QUI CONTRÔLE LES CONTRÔLEURS DU CIEL ?

 

Une corporation de nantis inutiles paralyse le trafic aérien. Est-ce tolérable ?


Jeudi les TGV ont circulé, le métro a fonctionné, les enseignants étaient largement à leurs postes, bref les gens du secteur public, peut-être rassurés par Eric Woerth, ont assuré un service qui était bien au-delà du mythique service minimum et, mises à part les défilés dans les rues, cette journée de protestation et de revendication aurait pu passer inaperçue.

Il y a eu pourtant une exception notable : les contrôleurs aériens ont soigné leur « mouvement social », et le trafic aérien national et international a été gravement perturbé : en moyenne de deux à trois heures de retard pour les vols domestiques, et davantage pour les vols long courrier. C’est que Messieurs les contrôleurs ne donnaient pas les « créneaux horaires » permettant de décoller et atterrir.
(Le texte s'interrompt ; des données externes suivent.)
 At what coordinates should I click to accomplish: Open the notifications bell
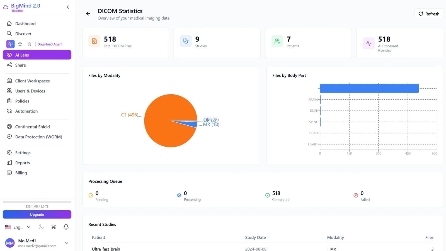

Il faut reconnaître qu’il s’agit d’une profession où le travail est particulièrement pénible, et les rémunérations et retraites particulièrement modestes. La pénibilité du travail s’accroît quand on sait que la pratique courante consiste à contrôler pendant 15 ou 17 heures d’affilée, ce qui est rigoureusement interdit, mais qui permet de dégager cinq jours de congé par semaine. Il faut dire qu’on contrôle à trois (plus la surveillance de l’armée de l’air, propriétaire de l’espace aérien français) l’aviation civile ne disposant que de « couloirs ». La rémunération est celle d’un cadre très supérieur et avec les primes peut dépasser 5.000 euros par mois. Bénéficiant des modes de calcul du secteur public, les retraites se situeront donc autour de 4.000 euros par mois.

Mais ces messieurs ont le pouvoir de bloquer le ciel français à leur guise. Lorsque le Président Reagan était entré en fonction, le premier conflit social qu’il ait eu à gérer a été la grève des aiguilleurs du ciel. Il l’a réglée en moins d’une semaine : tous licenciés, et pour être réembauchés engagement contractuel de renoncer au droit de grève. Mais le droit de grève aux USA n’est pas le nôtre, et Sarkozy n’est pas Reagan.

Le plus drôle de l’affaire, c’est que cette profession n’a plus aucune raison d’être compte tenu de l’évolution des techniques. Les instruments installés à bord de tous les appareils commerciaux permettent à l’équipage d’évoluer sans risque aucun, et plusieurs études menées aux Etats-Unis ont révélé que la seule raison pour laquelle il existe encore des contrôleurs…c’est leur pouvoir politique et la religion sécuritaire. Au demeurant des collisions se sont produites en dépit des contrôles, et il arrive que les contrôleurs perdent des avions en cours de route, comme cela a été le cas avec l’avion Rio-Paris. A force de tirer sur la corde, les contrôleurs vont la casser ; un jour ou l’autre des voyageurs avertis feront à leur tour pression pour en finir avec ces preneurs d’otages et cette noblesse bientôt déchue.